Carcul Posts: 4018 Location: Pampilhosa	Posted: Jun 22, 2007, 1:19 am • # 2 $\sum_{k=0}^{\infty}\frac{(-1)^{k}}{5k+1}= \int^{1}_{0}\frac{1}{1+x^{5}}\,dx$ .

Kent Merryfield

Posts: 12103
Location: Long Beach, CA
United States

Posted: Jun 22, 2007, 7:38 am • # 3

My thoughts on seeing $\int_{0}^{1}\frac{dx}{1+x^{5}}$ :

This is a rational function. Can we find, in closed form, the factors (linear and quadratic) of the denominator? Yes we can; I do know how to do that (lots of golden means and other uses of $\sqrt{5}$ ). If you can factor the denominator, then, through partial fractions, you can compute the integral in closed form.

Therefore it is possible to compute this integral in closed form. Would it be possible to do that by hand? Yes, it would. Am I personally willing to demonstrate that? Not today; maybe not ever.

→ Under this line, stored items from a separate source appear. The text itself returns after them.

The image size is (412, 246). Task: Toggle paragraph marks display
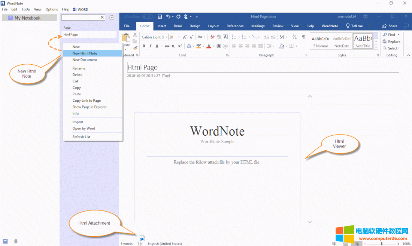[x=303, y=37]
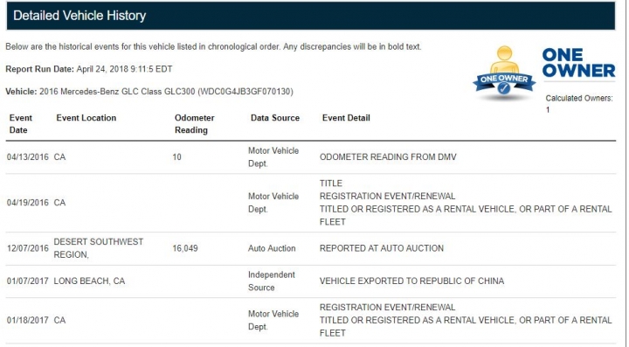Screen dimensions: 629x347
Task: Click the Data Source column header
Action: (275, 118)
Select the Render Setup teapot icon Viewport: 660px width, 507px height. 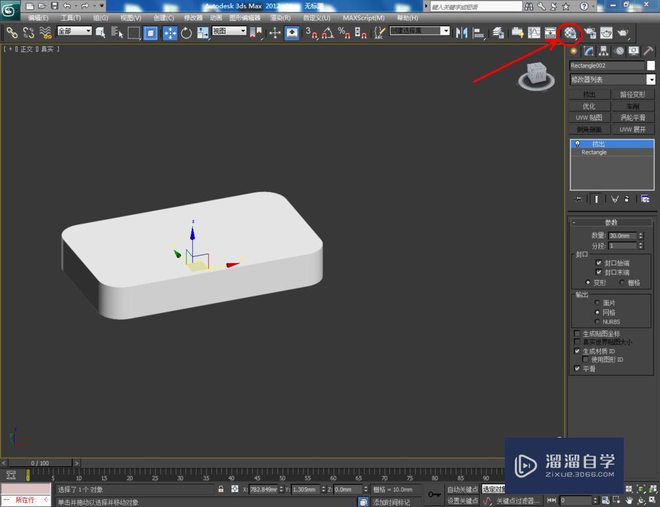pos(591,32)
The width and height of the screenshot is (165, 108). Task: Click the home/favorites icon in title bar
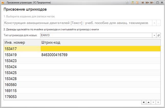pyautogui.click(x=127, y=2)
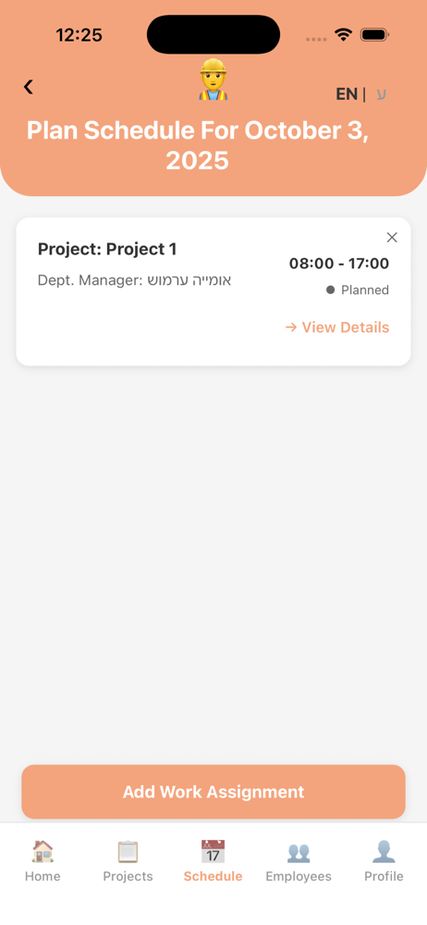
Task: Tap the Employees people icon
Action: [x=299, y=853]
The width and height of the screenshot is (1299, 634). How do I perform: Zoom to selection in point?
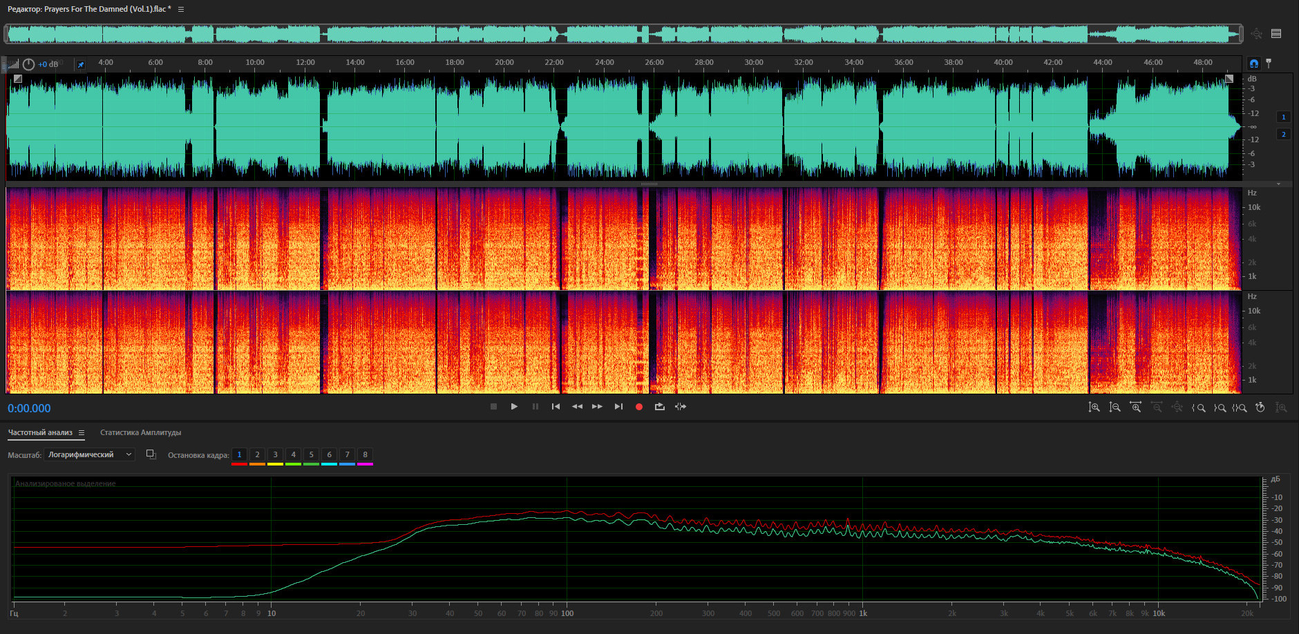click(x=1198, y=407)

It's time for your favorite computer algebra system (Maple, Mathematica, Derive, TI-92 or TI-89, ... )

Last edited by Kent Merryfield on Jun 22, 2007, 9:01 am, edited 1 time in total.

sylow_theory

Posts: 902

Posted: Jun 22, 2007, 8:55 am • # 4

Kent Merryfield wrote:

It's time for your favorite computer algebra system (Maple, Mathematica, Derive, TI-92 or TI-89, ... )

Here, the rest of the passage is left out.